Taking the line that contains "Where should I click to: Start" as the first, copy exactly every line through the last line of the records, and nothing else.

==== DATA UNDER STUDY ====

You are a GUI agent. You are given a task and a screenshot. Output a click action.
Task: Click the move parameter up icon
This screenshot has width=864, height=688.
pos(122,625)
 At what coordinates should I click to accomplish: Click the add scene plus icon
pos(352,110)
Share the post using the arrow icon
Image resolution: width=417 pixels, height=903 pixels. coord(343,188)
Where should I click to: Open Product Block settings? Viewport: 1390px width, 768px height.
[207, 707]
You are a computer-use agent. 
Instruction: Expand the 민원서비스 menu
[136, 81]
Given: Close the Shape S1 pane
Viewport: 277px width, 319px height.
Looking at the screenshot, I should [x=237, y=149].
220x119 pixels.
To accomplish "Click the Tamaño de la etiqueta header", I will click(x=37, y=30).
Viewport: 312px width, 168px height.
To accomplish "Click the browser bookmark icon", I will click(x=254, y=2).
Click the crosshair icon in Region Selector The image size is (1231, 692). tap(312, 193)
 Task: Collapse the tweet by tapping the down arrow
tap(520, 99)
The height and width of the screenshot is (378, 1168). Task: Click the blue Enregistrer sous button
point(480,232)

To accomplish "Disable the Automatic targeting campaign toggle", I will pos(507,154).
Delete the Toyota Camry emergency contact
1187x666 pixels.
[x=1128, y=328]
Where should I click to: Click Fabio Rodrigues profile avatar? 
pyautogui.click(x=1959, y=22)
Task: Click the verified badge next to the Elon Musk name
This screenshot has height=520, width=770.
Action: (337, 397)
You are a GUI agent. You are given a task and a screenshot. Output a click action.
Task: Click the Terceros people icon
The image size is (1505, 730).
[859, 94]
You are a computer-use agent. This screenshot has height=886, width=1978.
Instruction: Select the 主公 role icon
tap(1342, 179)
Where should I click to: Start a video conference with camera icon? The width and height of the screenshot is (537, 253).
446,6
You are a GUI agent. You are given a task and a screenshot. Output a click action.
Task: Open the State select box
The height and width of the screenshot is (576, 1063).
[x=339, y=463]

====

## ANSWER TO THIS EXERCISE
Where should I click to: Start a video conference with camera icon? The width and height of the screenshot is (537, 253).
446,6
You are a GUI agent. You are given a task and a screenshot. Output a click action.
Task: Open the State select box
The height and width of the screenshot is (576, 1063).
[x=339, y=463]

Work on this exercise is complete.